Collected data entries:
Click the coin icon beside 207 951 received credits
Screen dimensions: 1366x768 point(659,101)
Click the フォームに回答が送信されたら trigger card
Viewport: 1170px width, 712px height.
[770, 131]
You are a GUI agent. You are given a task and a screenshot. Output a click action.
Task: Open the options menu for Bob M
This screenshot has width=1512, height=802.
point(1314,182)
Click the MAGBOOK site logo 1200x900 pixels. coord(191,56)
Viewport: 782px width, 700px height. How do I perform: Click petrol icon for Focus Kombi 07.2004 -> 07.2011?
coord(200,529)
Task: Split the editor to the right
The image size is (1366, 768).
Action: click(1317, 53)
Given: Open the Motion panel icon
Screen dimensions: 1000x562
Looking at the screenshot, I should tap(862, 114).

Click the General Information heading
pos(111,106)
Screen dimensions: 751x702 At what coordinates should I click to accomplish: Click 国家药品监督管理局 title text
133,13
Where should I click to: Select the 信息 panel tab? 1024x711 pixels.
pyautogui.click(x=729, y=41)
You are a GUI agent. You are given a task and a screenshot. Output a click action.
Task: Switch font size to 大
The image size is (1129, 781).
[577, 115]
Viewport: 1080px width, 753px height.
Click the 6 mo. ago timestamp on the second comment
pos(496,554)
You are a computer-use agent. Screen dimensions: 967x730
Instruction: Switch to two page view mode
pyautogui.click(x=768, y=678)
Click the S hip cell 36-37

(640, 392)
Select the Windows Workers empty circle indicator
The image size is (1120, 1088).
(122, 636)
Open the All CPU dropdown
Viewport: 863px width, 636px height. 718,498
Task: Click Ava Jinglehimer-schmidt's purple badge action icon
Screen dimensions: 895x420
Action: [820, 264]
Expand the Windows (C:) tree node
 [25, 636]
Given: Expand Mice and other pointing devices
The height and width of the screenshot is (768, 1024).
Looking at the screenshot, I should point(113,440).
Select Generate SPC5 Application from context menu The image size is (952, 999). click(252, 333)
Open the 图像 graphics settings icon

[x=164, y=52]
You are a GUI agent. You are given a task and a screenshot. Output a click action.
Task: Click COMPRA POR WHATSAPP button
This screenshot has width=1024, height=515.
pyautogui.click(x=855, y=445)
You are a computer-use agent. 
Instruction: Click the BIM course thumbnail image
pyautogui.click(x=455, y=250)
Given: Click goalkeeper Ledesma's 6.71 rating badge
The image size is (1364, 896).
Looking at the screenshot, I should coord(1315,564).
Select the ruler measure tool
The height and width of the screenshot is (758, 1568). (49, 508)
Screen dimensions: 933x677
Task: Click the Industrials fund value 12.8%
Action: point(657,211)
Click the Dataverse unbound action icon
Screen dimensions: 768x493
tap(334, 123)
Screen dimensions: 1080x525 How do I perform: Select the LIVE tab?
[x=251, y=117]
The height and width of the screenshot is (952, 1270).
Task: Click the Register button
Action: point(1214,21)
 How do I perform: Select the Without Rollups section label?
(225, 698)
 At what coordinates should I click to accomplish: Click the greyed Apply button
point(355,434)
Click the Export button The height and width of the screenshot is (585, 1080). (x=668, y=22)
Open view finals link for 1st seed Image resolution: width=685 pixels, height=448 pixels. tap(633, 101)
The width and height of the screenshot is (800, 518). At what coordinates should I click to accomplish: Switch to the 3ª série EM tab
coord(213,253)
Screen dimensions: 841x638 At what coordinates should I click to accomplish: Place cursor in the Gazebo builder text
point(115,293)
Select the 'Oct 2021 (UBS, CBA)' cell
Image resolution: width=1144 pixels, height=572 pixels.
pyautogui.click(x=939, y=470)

**Aim of the exercise:**
Scan the data above, find each line with "computer", and copy it.

**Response below:**
You are a computer-use agent. Screen dimensions: 967x730
You are a computer-use agent. 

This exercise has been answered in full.